A write up I have been meaning to share for awhile now, because I think that single people in many Baptist, and other Protestant, churches, are often times simply treated as odd for not being married. Now, I will say marriage is great, and most people want to get married but it should be met with great preparation and thoughtfulness. Marriage, and really any close, intimate relations, is not something to just be rushed into, and our time as a single is a great preparation for this reality. I am very disappointed in the culture around me, the late twentieth and early twenty-first century Western civilization because I see our speech and media devaluing of the ideas of love and companionship, not that we do not care about them anymore, but that we do not understand them. Every teenager in high school is "in love" with their latest significant other, TV shows like How I met Your Mother give the impression that there is just "one" other person out there for you, and if you don't find them, then you're screwed and people I meet in church, teen, young adult and older adult, believe that marriage is some special fix that will take your problems away. Let me assure you, that is not the case. You remain the same broken, fallen person that you were before the marriage as afterwards. Like the rest of your Christian walk, it takes effort and work, as well as the nurture of the Holy Spirit.
We Protestants don't seem to always appreciate the value of singleness, particularity within the church. Now, to be fair, I don't think this is true across the board in Protestant culture. There are Protestant churches were singles don't feel like they are being pushed towards marriage, or ostracized because they are the only one in their age group who isn't paired off. The Protestant encouragement towards marriage stems directly out of the Reformation. Reformers, such as Martin Luther and John Calvin, argued that clerical celibacy was not something the Church could simply mandate for all clergy. Luther, a former monk, even married a former nun, Katherine von Bora, to show just how serious he was about this (he also truly loved her). So in Protestantism, marriage is held in high esteem, whereas in the medieval church and Catholicism today, celibacy at least receives lip service as an "honorable sacrifice." I say receives lip service because the reality is that there are those for whom the celibacy was not real, it was a facade. In the medieval church clerical immorality was rampant and even today in Protestant as well as Catholic churches, there are problems with sex and immorality.

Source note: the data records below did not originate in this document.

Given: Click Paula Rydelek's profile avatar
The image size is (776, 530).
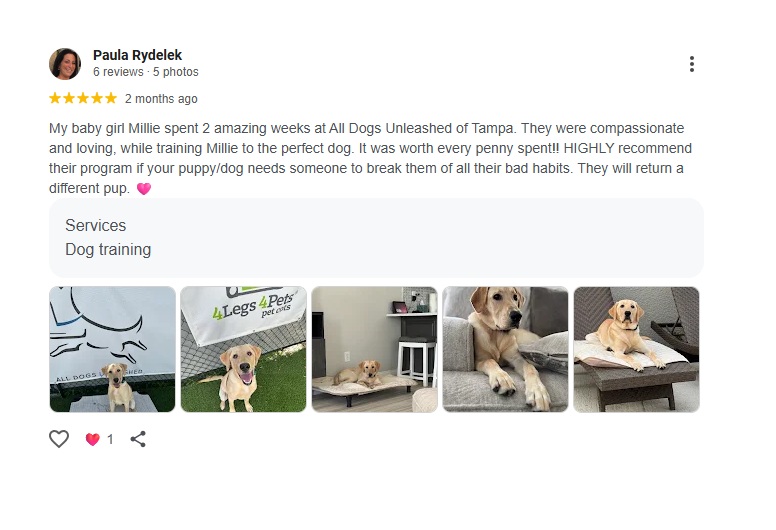Looking at the screenshot, I should 65,63.
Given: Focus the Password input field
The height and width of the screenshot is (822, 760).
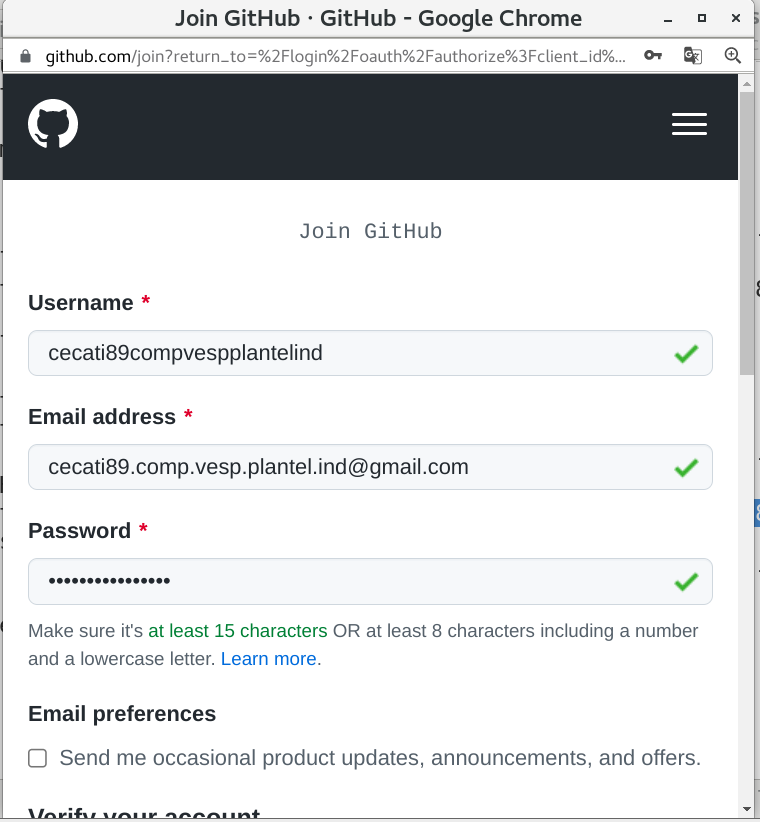Looking at the screenshot, I should [350, 581].
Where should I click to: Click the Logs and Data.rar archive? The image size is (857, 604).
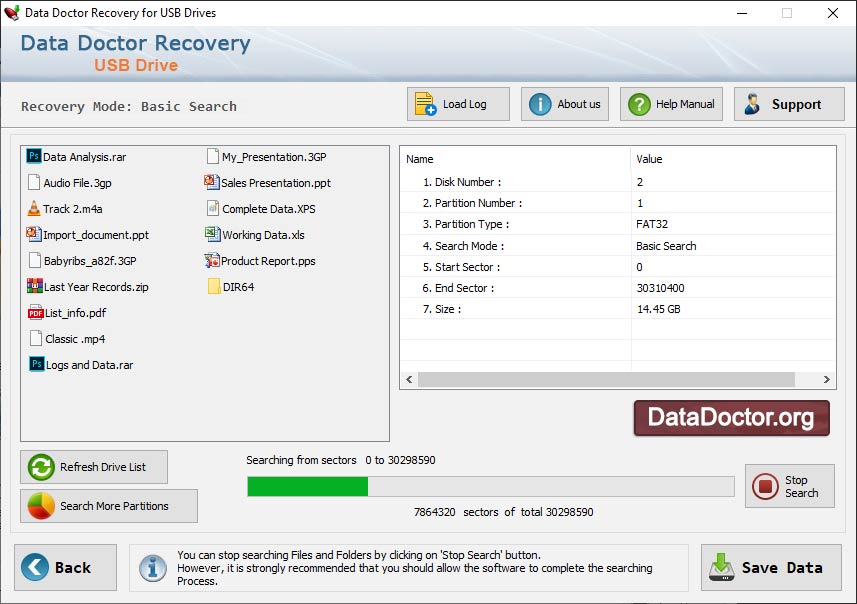[81, 364]
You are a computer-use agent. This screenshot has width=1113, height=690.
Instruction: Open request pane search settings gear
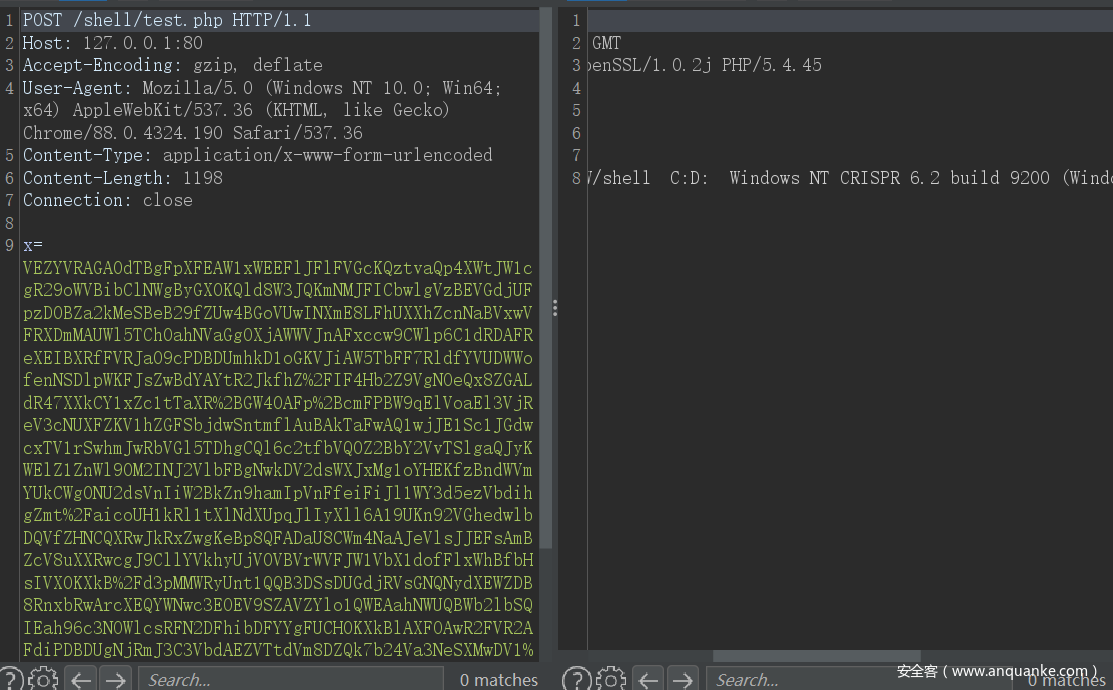[42, 679]
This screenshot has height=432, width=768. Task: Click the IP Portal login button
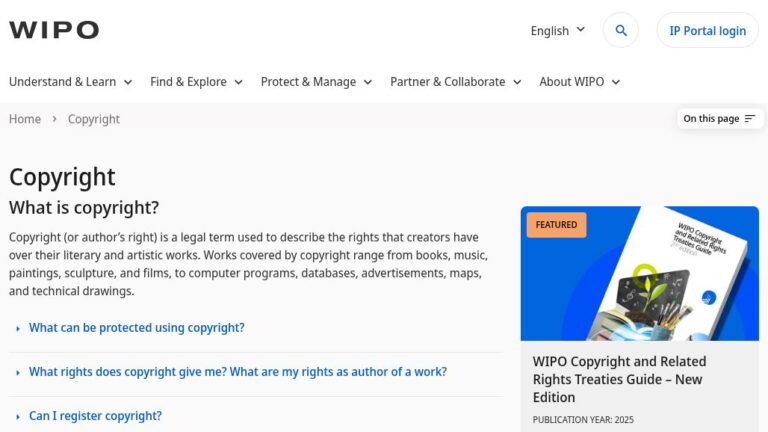[707, 30]
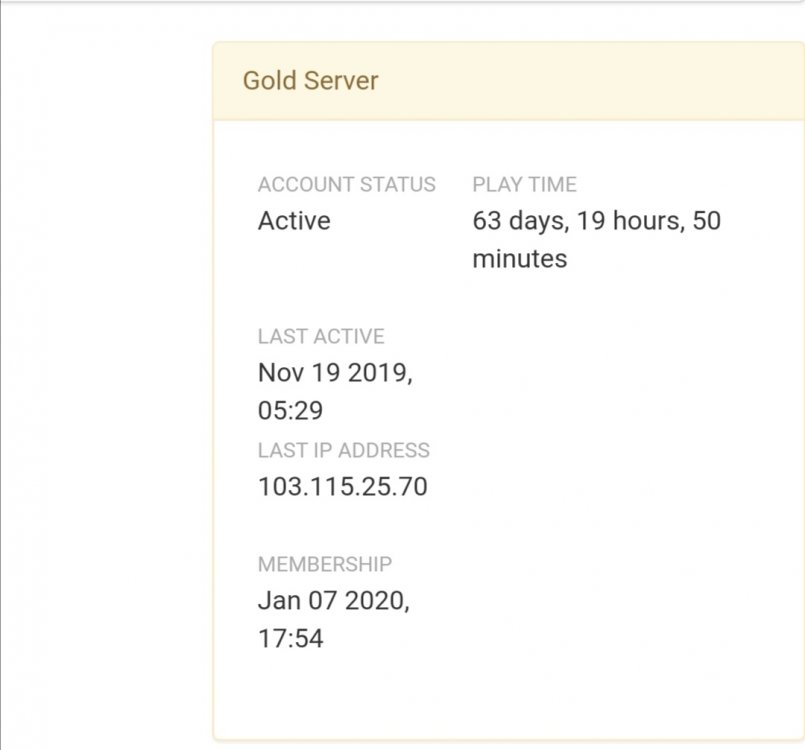Click the ACCOUNT STATUS label
Viewport: 805px width, 750px height.
(346, 185)

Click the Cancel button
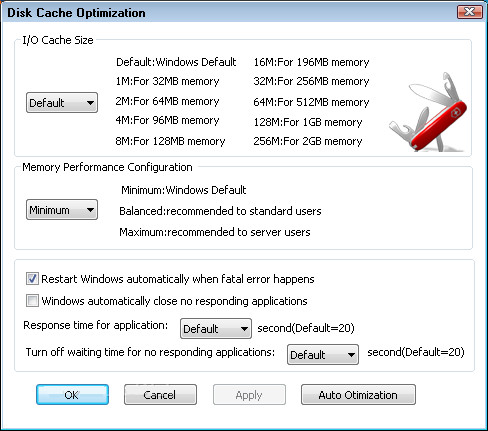pos(160,395)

1 Corinthians 7:1-2 1 Now for the matters you wrote about: “It is good for a man not to have sexual relations with a woman.” 2 But since sexual immorality is occurring, each man should have sexual
relations with his own wife, and each woman with her own husband.
Here in 1 Corinthians Paul writes that it is actually good, not to have sexual relations, so that one can serve God better through their singleness, as Paul did. For Protestants this can be hard to fathom at times. We are used to seeing marriage as a team activity, the wife as a help-meet to the husband. And this is true, ministry is most certainly through the husband and wife team. For example, no pastor with a proper head on his shoulders would ever meet with a woman alone, without his wife present in the office. Not if he wants to keep the integrity and faithfulness of his ministry. And just as in 1 Corinthians, marriage acts as a bulwark against sexual immorality, it should keep believers from falling into temptation. But for the single person, what if they are keeping from sexual immorality? If they are serving faithfully in the church, and they are doing so as a single, then wonderful. They don't have the distraction of familial responsibility, and if they can live like that faithfully, then they are doing well.

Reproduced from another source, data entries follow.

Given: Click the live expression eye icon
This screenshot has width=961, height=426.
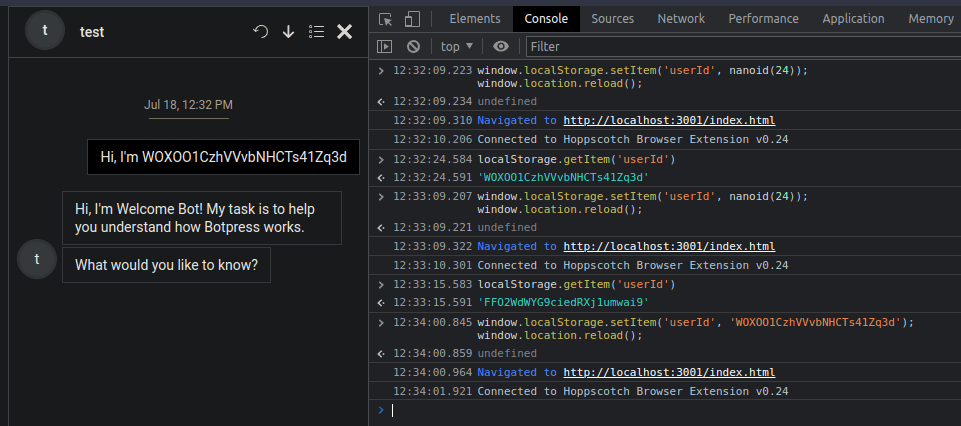Looking at the screenshot, I should [501, 46].
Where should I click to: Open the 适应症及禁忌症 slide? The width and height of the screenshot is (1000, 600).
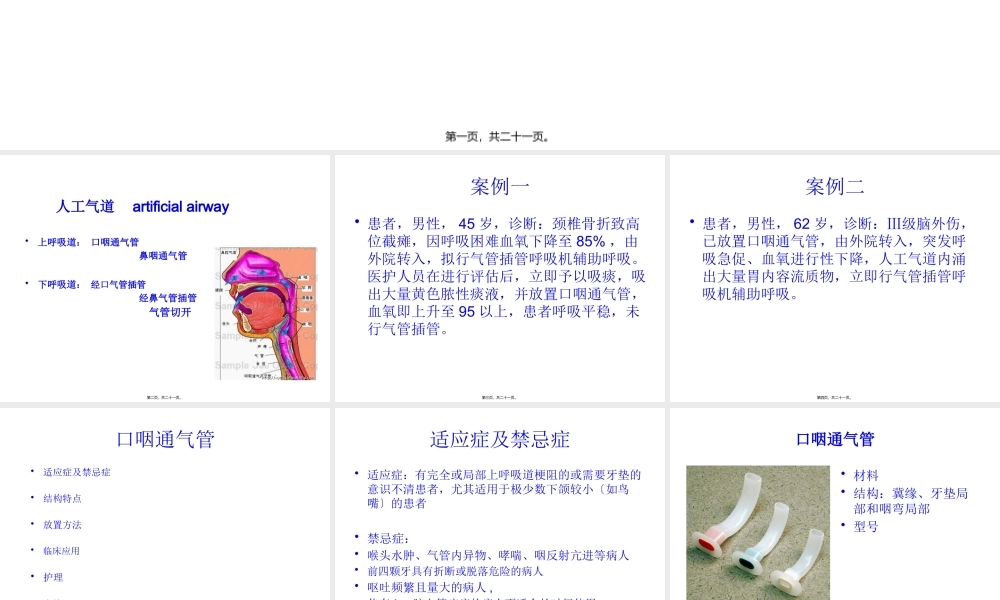coord(497,440)
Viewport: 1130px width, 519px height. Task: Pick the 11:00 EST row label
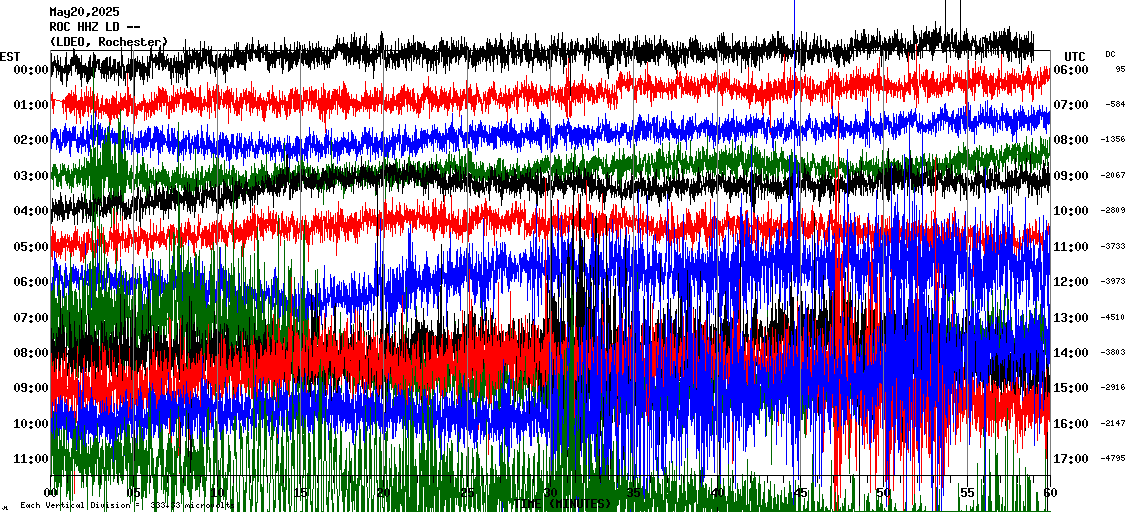(x=32, y=459)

1 Corinthians 7:9 But if they cannot control themselves, they should marry, for it is better to marry than to burn with passion.
From this verse it is obvious that control of oneself is the issue. For a time, and the reality is for most people it will only be for a season until one is married, then it is important that the single believer does not allow sexual passion to burn them up and become a distraction, and therefore an idol, in their life. Many people, especially single Christians, become upset that they are single, and the church doesn't help the situation by treating them like they are an aberration because of their singleness. I know, because when I was single it did feel like I was somehow not a part of the rest of the church. Now, to be fair, part of that is on me because I wasn't content with my situation in life, and that left me resentful. But, upon reflection, and with the help of several good mentoring relationships, I realized that my time being single was the perfect opportunity to grow in maturity and discipleship. And that, in my humble opinion, helped make me a better disciple, fiancee and soon to be husband.